[EXERCISES TO COMPLETE]
1) Sum up the passage on birth asphyxia biomarkers in two sentences.
2) In the passage on birth asphyxia biomarkers, what IL-6 cutoff value had good predictive values for long-term outcome?
3) Repeat the part of the passage on birth asphyxia biomarkers starting with "Cytokines: Cytokine activation, as" and going on through "(<2 pg/mL) [35].".

[SELECTED TEXT]
-- -- --
Birth asphyxia is a common cause of neonatal morbidity and mortality [1, 2]. Similar degrees of insult may completely spare one infant and devastate another, so very sensitive parameters/ Biomarkers are necessary to predict the outcome [3, 4, 5]. Biomarkers are used to identify injury, its extent, timing and likely outcome [6].

Biomarkers in neonatal HIE can be used to (i) determine the need to intervene with therapeutic hypothermia and (ii) for prognosis. Several biomarkers like Brain-specific CK, LDH, Lactate/ Creatinine ratio, GFAP, Uric acid, Hypoxanthine, Glutamate, NSE, Protein-S, BDNF and S100B in the blood or CSF, Urine Lactate/ Creatinine ratio, first urine S100B have been investigated in infants with asphyxia [6-17]. Recently inflammatory cytokines (TNF-alpha, IL-1-beta, IL-6, IL-8) have been implicated in the biochemical pathways leading to hypoxic-ischemic injury [6, 13, 14, 15, 18-27].

Cytokines: Cytokine activation, as manifested by increased IL-1β in the CSF is positively correlated with the severity and outcome of HIE [23, 28]. IL-1 seems to be a better predictor of HIE than TNF-alpha [29]. IL-6 is a pleiotropic cytokine produced from both astrocytes and microglial cells within the CNS [30-32]. CSF and serum IL-6 levels significantly correlated with the degree and outcome of encephalopathy [7, 17, 18, 28, 33]. A pilot study revealed that IL-6 concentrations were 376-fold higher in noninfected HIE infants compared with healthy newborns [34]. Cutoff value 25.9 pg/mL had good predictive values for long term outcome (PPV: 100%; NPV: 86%; sensitivity: 100%) [7]. CSF IL-6 was higher in HIE stage 3 (range, 65-2250 pg/mL) when compared with neonates with HIE stage 0 to 2 (<2 pg/mL) [35].
-- -- --
[DATASET EXTRACT]
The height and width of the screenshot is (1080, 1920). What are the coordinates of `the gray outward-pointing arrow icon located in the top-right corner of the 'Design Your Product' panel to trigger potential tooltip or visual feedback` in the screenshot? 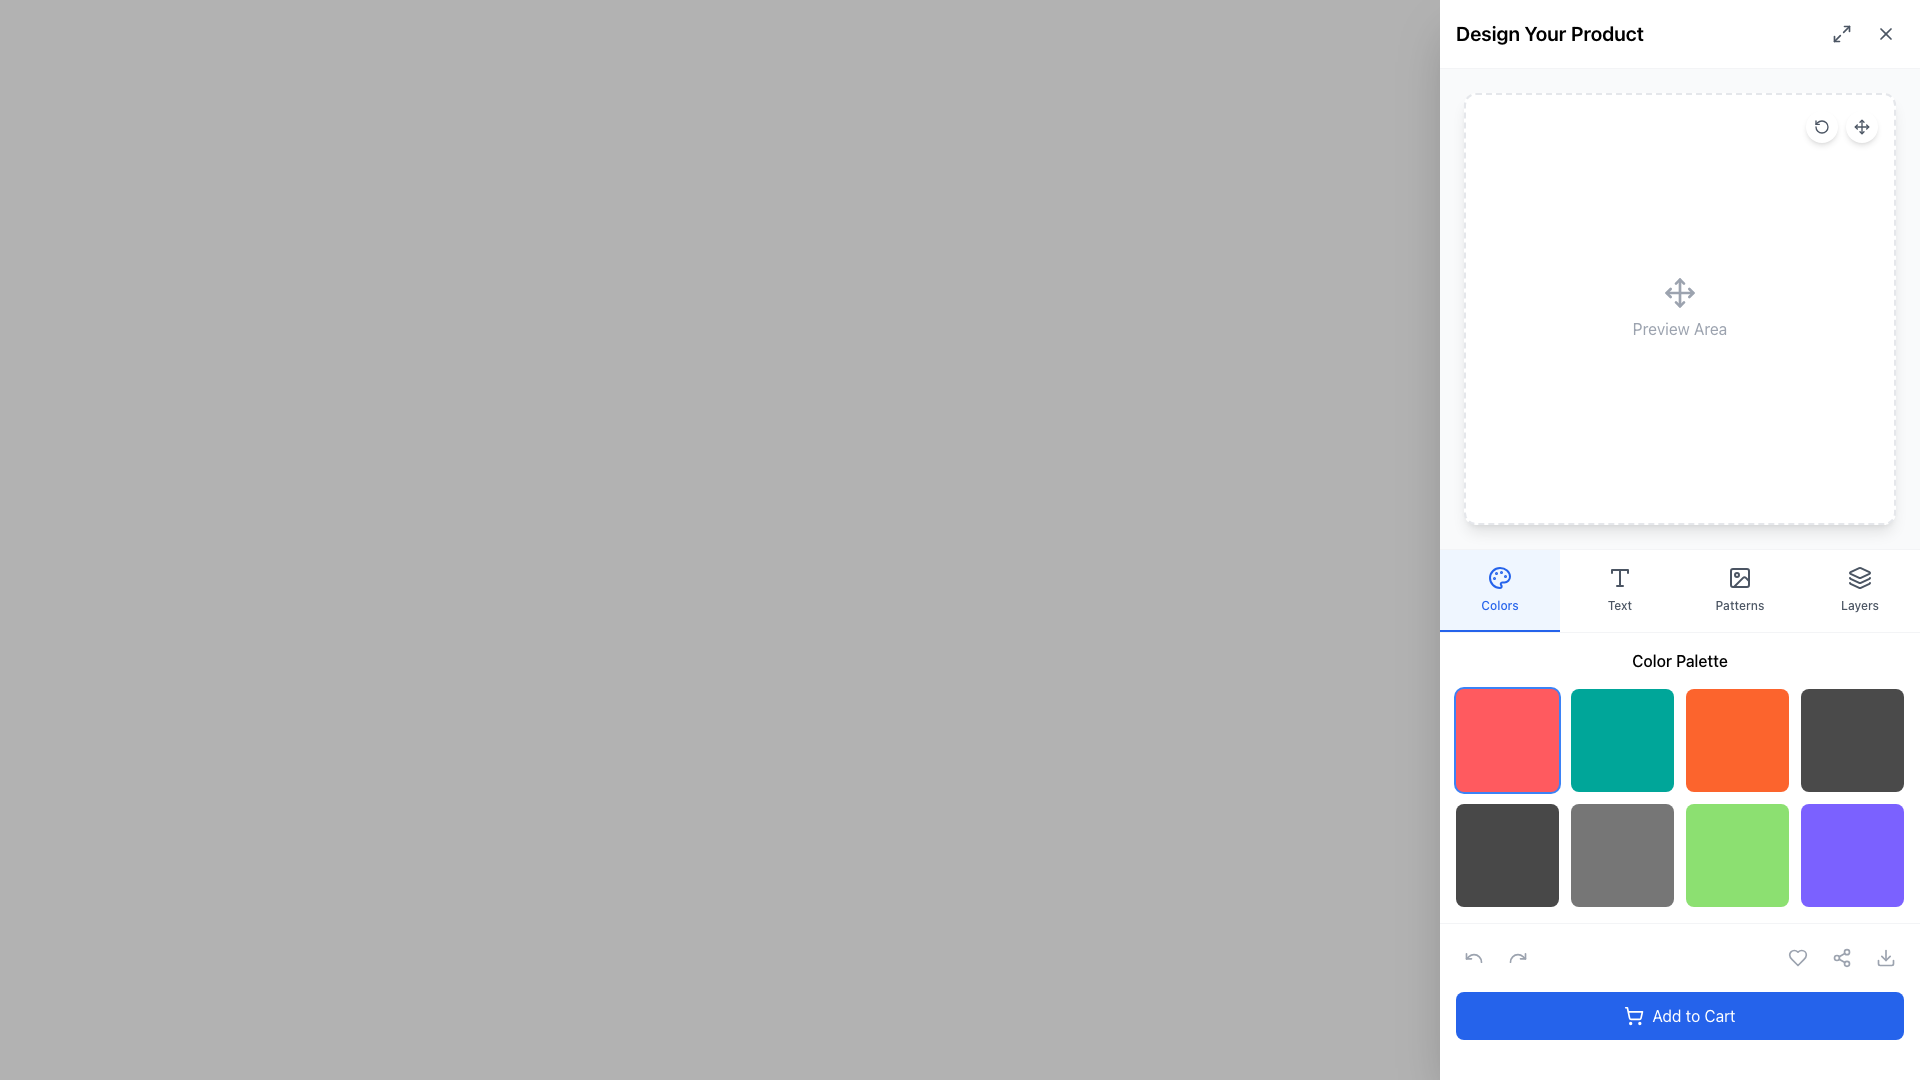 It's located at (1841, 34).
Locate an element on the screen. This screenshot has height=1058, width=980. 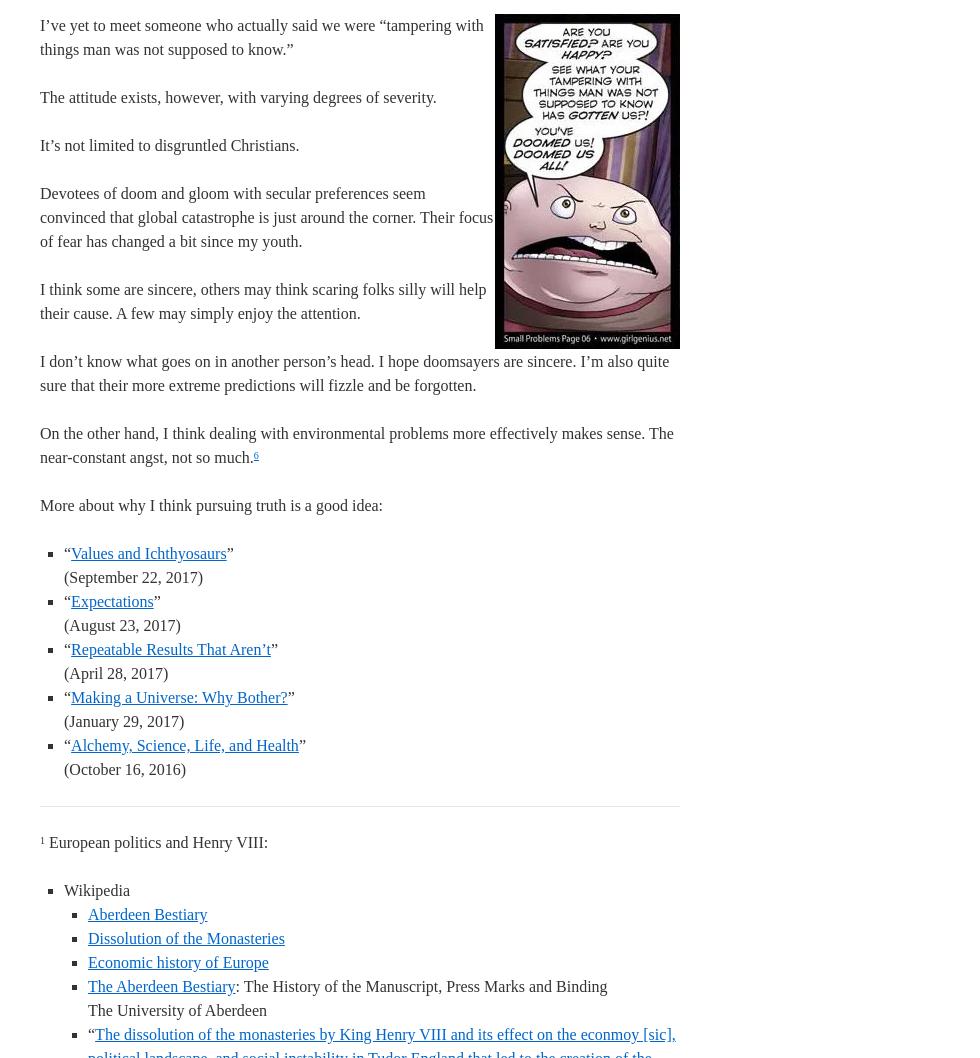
-- -- --
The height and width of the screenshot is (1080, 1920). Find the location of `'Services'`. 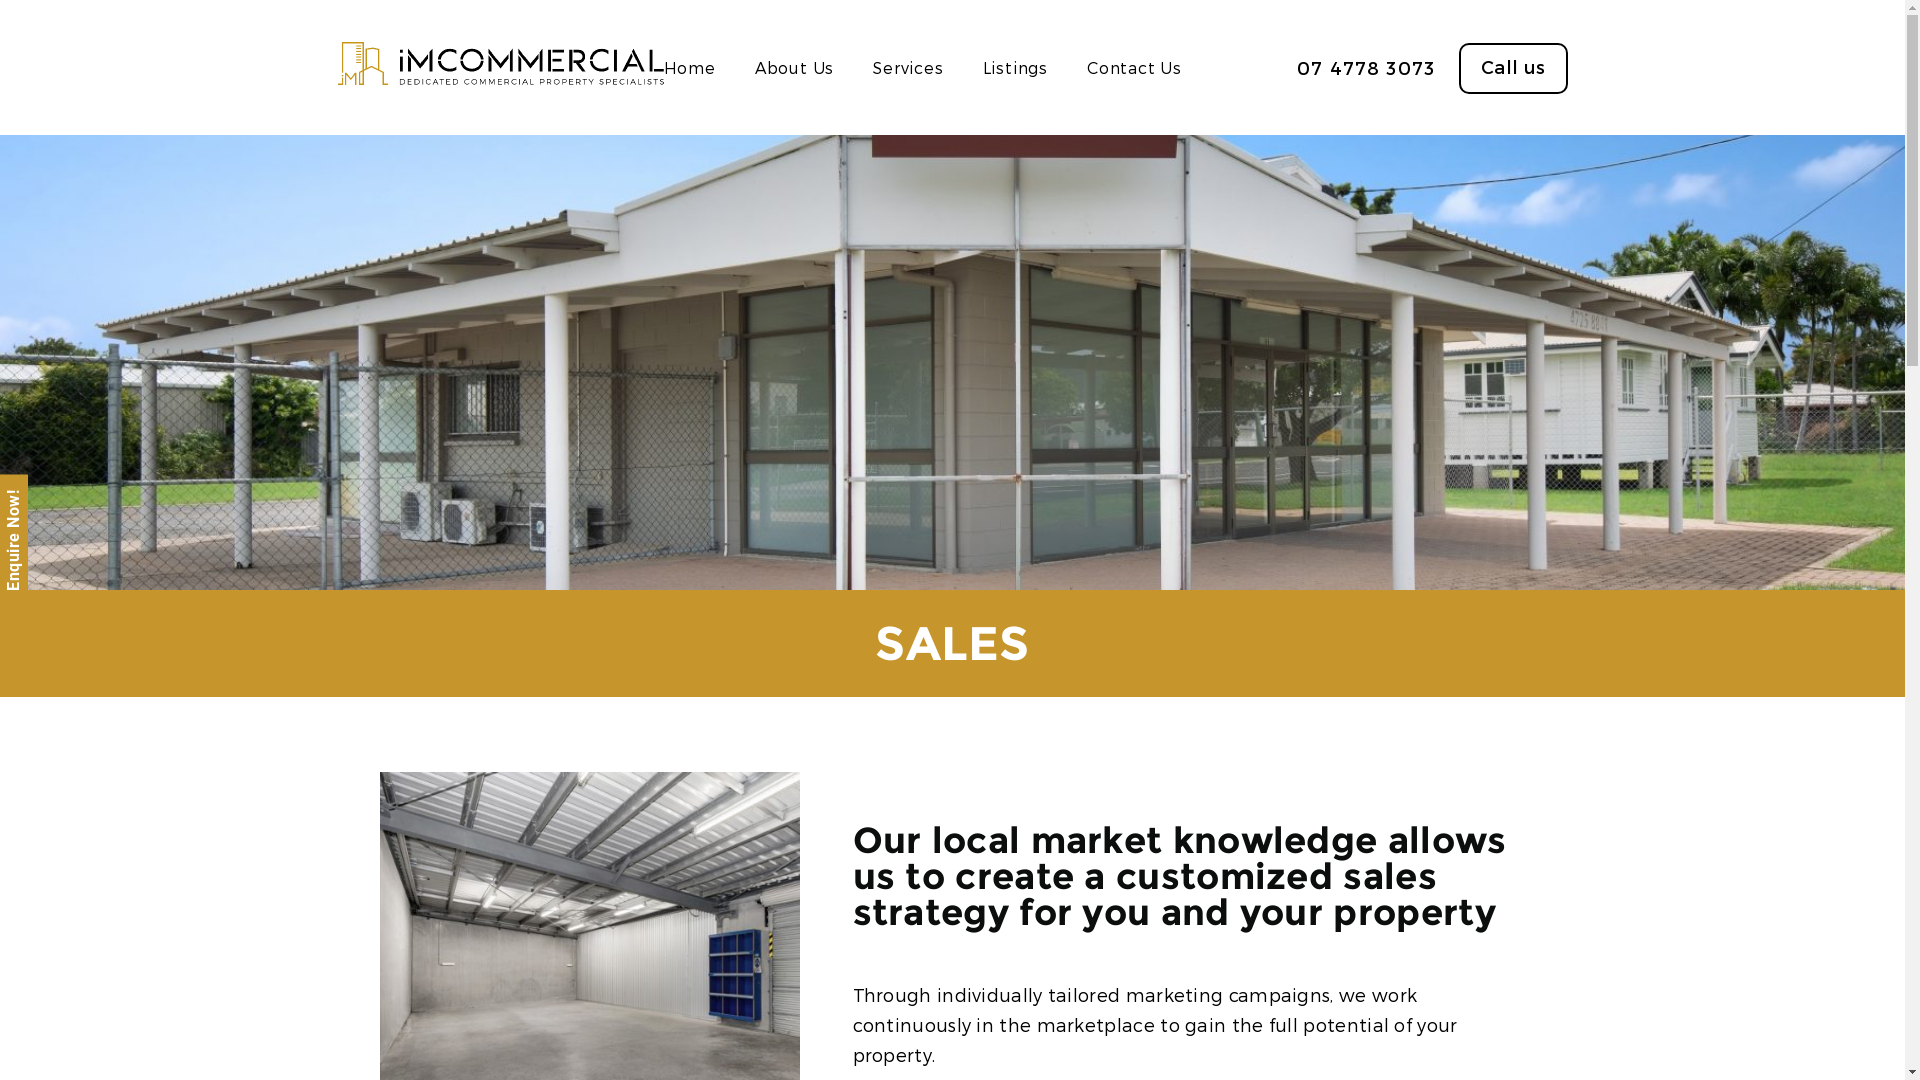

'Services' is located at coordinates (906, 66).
-- -- --
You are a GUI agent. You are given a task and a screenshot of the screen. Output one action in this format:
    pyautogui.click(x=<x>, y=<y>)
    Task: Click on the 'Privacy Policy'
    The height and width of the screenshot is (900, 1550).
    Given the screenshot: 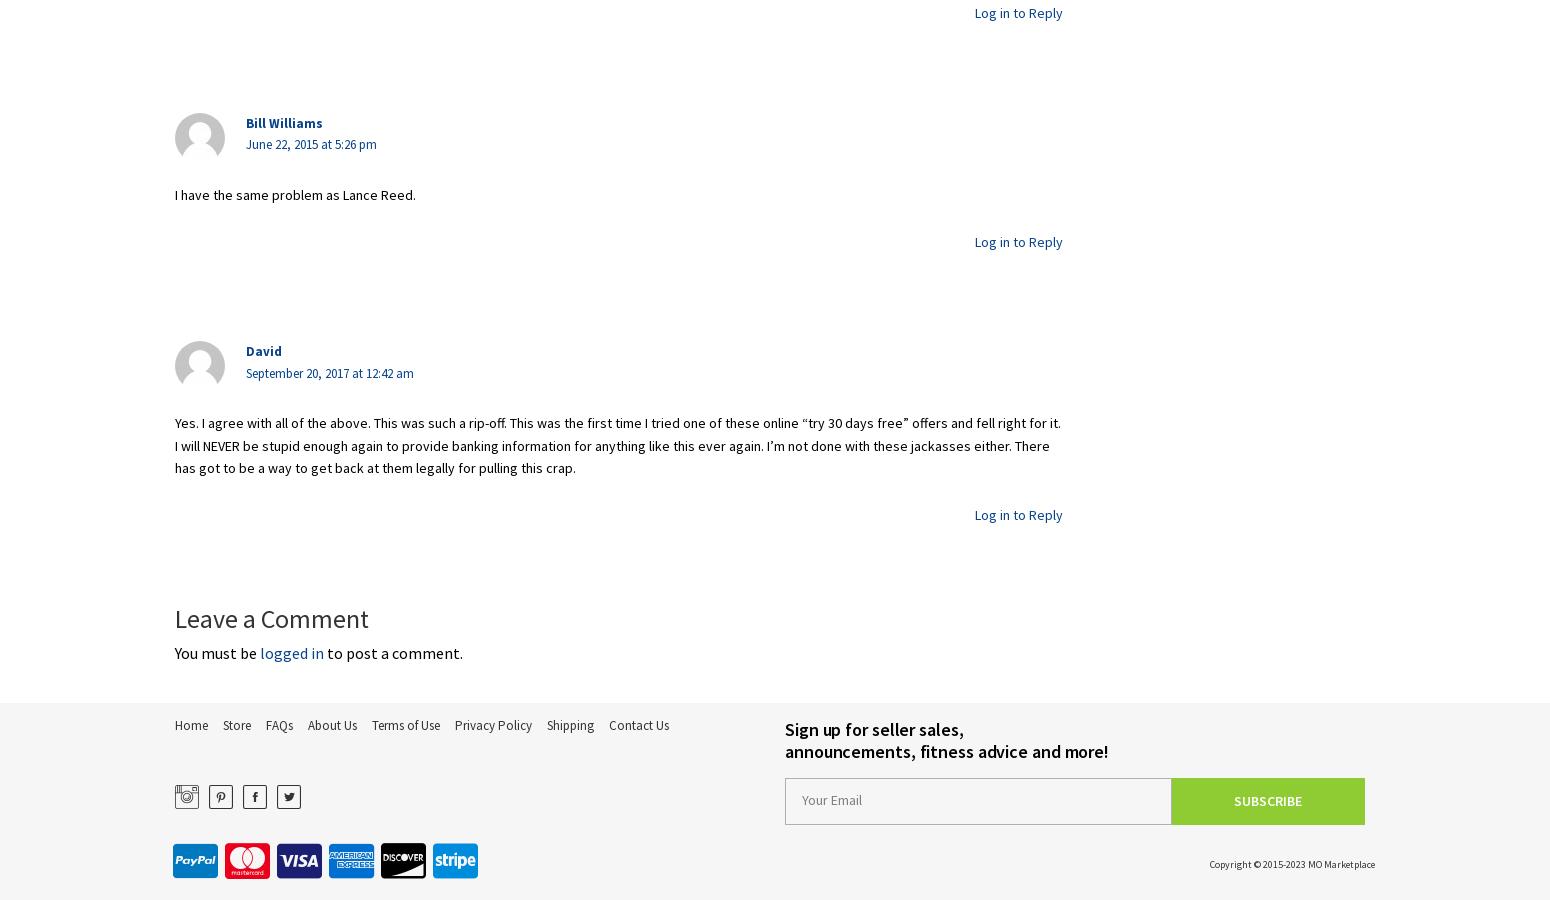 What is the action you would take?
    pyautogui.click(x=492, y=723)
-- -- --
[SOLUTIONS FOR EACH TASK]
1) Birth asphyxia is a common cause of illness and death in newborns, and because similar insults can spare one infant and devastate another, sensitive biomarkers are needed to identify injury, guide the use of therapeutic hypothermia and predict outcome. Many markers in blood, CSF and urine have been studied, and inflammatory cytokines such as IL-1β and IL-6 have been linked to hypoxic-ischemic injury, with their levels tied to the severity and outcome of HIE.

2) 25.9 pg/mL

3)
Cytokines: Cytokine activation, as manifested by increased IL-1β in the CSF is positively correlated with the severity and outcome of HIE [23, 28]. IL-1 seems to be a better predictor of HIE than TNF-alpha [29]. IL-6 is a pleiotropic cytokine produced from both astrocytes and microglial cells within the CNS [30-32]. CSF and serum IL-6 levels significantly correlated with the degree and outcome of encephalopathy [7, 17, 18, 28, 33]. A pilot study revealed that IL-6 concentrations were 376-fold higher in noninfected HIE infants compared with healthy newborns [34]. Cutoff value 25.9 pg/mL had good predictive values for long term outcome (PPV: 100%; NPV: 86%; sensitivity: 100%) [7]. CSF IL-6 was higher in HIE stage 3 (range, 65-2250 pg/mL) when compared with neonates with HIE stage 0 to 2 (<2 pg/mL) [35].